Неважно, хороша или плоха эта ситуация (неизбежное вообще вряд ли подлежит моральным оценкам). Важно для начала ее отрефлексировать, отбросив ничего не значащие термины вроде «гласности» или «капитализма». Два лучших писателя девяностых (не сбавившие оборотов и в нулевых) четко поделили обязанности: всякому литератору никуда не деться от роли врача для социума, сколько бы мы ни повторяли сомнительную фразу Герцена: «Мы не врачи, мы боль». Боли и без нас хватает. Пелевин виртуозно ставил диагнозы. Петрушевская лечила то, что еще можно вылечить.
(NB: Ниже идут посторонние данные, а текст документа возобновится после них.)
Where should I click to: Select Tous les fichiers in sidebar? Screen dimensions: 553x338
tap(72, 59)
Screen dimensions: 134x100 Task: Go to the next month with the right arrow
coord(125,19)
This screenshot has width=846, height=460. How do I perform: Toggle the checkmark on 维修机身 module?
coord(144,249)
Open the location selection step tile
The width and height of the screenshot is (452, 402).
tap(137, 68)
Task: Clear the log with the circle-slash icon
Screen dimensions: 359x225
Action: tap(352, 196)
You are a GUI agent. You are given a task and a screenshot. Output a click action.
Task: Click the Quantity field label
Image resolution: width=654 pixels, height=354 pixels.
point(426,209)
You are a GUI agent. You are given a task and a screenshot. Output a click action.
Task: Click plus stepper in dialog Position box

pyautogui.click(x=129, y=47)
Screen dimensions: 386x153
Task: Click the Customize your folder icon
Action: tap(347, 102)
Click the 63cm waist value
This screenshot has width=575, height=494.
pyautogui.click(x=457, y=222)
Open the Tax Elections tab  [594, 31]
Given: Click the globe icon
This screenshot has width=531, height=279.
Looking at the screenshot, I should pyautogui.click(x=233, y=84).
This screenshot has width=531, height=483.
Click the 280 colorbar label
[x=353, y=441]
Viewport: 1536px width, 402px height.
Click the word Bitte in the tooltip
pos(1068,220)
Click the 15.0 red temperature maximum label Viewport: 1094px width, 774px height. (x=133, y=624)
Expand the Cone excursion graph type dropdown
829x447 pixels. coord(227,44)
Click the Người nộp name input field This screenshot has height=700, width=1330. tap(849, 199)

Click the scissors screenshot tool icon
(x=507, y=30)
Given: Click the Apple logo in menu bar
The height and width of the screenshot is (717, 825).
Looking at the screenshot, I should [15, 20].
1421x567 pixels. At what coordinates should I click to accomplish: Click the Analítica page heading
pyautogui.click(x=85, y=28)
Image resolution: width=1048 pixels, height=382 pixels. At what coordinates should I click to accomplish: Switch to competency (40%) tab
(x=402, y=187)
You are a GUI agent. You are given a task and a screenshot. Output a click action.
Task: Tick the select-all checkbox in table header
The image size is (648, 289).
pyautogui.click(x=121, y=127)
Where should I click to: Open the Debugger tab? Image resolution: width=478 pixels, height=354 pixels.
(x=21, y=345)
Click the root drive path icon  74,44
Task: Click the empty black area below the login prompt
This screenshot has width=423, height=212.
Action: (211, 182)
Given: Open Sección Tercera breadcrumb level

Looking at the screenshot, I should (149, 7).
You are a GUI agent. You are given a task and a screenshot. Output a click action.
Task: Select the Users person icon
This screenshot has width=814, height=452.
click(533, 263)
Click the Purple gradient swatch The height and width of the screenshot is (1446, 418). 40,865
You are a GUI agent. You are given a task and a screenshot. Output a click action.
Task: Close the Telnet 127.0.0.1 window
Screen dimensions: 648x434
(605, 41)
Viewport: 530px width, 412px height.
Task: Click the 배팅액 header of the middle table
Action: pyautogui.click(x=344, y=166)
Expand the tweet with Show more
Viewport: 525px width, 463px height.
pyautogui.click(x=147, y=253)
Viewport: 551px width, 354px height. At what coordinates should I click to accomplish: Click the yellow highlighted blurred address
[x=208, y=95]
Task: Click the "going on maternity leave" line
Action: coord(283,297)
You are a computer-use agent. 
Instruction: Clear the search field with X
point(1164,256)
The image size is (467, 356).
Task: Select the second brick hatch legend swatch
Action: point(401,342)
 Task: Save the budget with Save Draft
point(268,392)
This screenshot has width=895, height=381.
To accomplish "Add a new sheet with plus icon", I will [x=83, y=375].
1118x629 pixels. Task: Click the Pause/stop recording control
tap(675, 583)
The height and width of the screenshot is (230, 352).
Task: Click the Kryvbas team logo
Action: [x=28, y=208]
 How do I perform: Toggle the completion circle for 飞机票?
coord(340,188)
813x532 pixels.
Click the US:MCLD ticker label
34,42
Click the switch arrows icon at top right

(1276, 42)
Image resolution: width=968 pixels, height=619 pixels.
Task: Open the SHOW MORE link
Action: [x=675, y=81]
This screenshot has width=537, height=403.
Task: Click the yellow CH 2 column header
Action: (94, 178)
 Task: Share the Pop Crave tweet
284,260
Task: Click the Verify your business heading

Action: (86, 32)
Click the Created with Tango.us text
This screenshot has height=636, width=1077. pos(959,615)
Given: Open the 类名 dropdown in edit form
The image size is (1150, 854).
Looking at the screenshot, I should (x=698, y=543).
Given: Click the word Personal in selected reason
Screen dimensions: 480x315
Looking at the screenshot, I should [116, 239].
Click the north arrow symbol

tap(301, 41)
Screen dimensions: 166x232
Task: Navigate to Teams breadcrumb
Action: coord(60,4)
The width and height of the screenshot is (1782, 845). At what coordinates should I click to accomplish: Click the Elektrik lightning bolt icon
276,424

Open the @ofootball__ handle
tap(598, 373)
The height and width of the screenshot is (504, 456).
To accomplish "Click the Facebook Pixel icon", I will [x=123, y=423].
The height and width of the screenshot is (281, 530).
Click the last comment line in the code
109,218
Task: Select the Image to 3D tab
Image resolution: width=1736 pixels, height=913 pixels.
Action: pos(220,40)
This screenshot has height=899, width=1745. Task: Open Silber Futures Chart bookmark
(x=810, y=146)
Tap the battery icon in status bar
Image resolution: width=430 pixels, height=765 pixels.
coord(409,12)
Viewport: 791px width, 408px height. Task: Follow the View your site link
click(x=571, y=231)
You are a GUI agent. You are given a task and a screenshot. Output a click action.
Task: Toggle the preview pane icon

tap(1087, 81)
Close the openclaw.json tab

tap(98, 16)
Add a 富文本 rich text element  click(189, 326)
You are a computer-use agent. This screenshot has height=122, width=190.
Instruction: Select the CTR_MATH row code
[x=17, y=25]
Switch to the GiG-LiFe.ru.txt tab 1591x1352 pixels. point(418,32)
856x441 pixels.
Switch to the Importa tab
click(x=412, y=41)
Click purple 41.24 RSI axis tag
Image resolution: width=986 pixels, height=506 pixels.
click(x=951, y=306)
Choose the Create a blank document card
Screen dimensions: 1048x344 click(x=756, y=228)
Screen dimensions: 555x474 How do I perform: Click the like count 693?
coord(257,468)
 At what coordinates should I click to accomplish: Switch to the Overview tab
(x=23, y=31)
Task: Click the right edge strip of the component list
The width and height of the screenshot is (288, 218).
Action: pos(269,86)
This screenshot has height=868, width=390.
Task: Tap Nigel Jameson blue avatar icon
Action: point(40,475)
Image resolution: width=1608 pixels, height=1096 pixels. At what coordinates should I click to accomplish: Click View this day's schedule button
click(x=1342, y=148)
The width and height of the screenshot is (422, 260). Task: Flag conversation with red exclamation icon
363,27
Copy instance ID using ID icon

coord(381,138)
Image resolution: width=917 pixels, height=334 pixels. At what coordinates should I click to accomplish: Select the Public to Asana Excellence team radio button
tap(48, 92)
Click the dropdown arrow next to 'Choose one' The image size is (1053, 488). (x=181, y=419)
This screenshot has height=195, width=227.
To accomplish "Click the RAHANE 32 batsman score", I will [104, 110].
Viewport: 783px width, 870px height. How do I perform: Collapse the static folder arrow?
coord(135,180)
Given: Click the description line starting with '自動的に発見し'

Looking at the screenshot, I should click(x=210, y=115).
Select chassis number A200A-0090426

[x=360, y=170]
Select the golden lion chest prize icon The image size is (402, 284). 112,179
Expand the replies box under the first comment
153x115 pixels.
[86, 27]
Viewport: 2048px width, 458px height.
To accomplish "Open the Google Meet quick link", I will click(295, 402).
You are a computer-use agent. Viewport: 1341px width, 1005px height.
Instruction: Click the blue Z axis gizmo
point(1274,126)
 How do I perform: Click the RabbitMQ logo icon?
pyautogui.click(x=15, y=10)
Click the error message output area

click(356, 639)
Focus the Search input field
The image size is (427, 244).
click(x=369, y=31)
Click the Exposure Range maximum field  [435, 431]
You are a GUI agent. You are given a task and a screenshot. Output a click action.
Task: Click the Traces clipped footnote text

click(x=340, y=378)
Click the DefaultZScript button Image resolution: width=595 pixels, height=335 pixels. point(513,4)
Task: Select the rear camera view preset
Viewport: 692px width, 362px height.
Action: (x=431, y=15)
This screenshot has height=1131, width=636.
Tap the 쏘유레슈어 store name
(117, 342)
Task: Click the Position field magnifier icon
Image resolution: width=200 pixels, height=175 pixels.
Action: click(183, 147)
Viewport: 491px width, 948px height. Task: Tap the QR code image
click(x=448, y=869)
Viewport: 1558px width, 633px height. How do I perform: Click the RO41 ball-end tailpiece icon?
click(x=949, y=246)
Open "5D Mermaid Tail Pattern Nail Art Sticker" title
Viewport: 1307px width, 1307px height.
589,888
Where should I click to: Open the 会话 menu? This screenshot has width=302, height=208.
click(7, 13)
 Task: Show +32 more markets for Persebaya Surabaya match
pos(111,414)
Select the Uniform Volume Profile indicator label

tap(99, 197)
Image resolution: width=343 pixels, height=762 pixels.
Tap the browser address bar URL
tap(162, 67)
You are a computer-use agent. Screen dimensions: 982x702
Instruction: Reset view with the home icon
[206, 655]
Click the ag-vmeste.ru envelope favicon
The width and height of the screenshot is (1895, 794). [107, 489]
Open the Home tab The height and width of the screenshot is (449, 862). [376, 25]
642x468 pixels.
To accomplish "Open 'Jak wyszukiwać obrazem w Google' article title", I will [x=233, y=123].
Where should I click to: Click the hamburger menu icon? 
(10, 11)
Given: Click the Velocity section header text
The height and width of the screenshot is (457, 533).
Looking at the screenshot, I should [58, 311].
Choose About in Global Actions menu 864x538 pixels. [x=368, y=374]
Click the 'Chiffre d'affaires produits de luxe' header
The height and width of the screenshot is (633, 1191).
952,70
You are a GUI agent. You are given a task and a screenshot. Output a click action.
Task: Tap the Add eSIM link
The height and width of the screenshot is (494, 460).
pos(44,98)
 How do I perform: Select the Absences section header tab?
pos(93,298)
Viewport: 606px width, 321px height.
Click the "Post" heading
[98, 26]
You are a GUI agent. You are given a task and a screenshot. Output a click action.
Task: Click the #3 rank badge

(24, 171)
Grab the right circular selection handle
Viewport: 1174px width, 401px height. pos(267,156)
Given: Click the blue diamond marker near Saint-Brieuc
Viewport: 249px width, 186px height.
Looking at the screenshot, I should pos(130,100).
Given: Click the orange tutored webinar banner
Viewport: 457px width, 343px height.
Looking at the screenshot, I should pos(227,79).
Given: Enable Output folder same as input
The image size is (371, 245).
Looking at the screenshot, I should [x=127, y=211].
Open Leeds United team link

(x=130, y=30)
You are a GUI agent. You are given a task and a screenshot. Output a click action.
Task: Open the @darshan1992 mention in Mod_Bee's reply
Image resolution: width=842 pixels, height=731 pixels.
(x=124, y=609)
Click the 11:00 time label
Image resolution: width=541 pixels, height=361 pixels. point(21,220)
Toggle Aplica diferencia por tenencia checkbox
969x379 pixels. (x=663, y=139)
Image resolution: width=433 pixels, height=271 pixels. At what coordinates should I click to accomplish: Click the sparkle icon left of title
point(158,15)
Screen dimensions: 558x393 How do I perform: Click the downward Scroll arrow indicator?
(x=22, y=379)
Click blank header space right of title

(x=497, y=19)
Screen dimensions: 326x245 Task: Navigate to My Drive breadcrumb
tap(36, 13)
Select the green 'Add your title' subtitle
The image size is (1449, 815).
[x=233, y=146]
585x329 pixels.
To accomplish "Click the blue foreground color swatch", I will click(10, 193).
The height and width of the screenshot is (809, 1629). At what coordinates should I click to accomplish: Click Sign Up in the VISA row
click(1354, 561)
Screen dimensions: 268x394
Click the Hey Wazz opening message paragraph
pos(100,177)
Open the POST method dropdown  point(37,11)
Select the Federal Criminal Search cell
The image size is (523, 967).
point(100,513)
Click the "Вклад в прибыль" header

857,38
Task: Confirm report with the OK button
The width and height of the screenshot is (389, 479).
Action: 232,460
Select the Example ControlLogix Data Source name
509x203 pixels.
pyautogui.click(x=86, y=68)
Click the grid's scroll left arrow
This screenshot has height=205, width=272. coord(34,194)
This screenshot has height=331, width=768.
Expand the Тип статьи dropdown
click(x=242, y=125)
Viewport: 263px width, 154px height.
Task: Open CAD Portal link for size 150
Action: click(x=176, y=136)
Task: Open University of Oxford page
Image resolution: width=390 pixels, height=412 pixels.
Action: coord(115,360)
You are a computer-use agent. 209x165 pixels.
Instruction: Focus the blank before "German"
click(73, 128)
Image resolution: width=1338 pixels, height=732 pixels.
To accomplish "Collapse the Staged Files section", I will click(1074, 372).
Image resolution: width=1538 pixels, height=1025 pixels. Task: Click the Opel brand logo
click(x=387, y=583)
Они удивительно сходятся в своей исходной констатации - сходятся настолько, что Петрушевская в наиболее изобретательном (и наиболее пелевинском) своем сочинении «Номер один, или В садах других возможностей» сослалась на младшего коллегу: «Обычная архаика. Каменный век прет изо всех подворотен с каждым новым поколением детей. Наиболее приспособленные к этой жизни так и сохраняют инфантильность, уходят потом в бандиты и в охрану, иногда одновременно. 15 % мужского населения в охране (данные Козихиной), 28 % в бандитах. Цивилизация, образование, взросление их не касается. Правополушарная, неразвивающаяся цивилизация. Не способная к прогрессу. Скоро они вымрут. Не будет ни этой культуры, ни этих поэм. Наши дети стихов не слагают, бессловесны и в подавляющем большинстве бессовестны, маленькие первобытные, хотя свой стыд у них есть, какие-то свои запреты, табу, приметы, на трещины не ступать, стучать ровно столько-то раз или ровно десять шагов сделать до угла… Излюбленные числа, нумерология. В такой-то день падаем на дно, не шевелимся (тринадцатое). Ананкастический синдром, вторая система метаболизма. То есть в первой системе метаболизма, в древности, человек бежит от опасности или, наоборот, за добычей. Вторая система метаболизма - когда эти непосредственные связи уже не существуют. Бегство не поможет. Тогда надо постучать по дереву точное число раз, плюнуть через плечо, на определенную цифру запрет (синдром в ДПП), посчитать сколько трещин в асфальте, сколько окон на противоположном доме (диагноз Надежды Тэффи, без этого она не могла стронуться от двери), вернувшись посмотреться в зеркало, произнести заклинание. Уехать (распр. способ). Уйти пешком. Не наступать на крышку канализационного люка. Возникает система оберегов. Свод нелогичных жестов и поступков. Все дети, однако, через это проходят. Почти религиозные понятия, оттуда недалеко до ритуала, молитвы. Пошептать три раза. Если эти правила не соблюдать, то будет великое горе с мамой. Начала всех религиозных обрядов - куда ступить, сколько шагов до поворота, как переставить предметы (ритуалы новых религий см. обряды рамакришнаитов, под бормотание молитв с определенной скоростью переставляются инсигнии, да и порядок поворотов процессий и восклицаний в старых конфессиях, равно как если не постучать пять раз, то мама умрет. Этого они боятся больше всего. Матриархальные дети). Надо бы заняться сбором материала, уходит же и это. Вырождаются, новые уже не знают стыда и правил. Вырастают психопаты совсем страшные».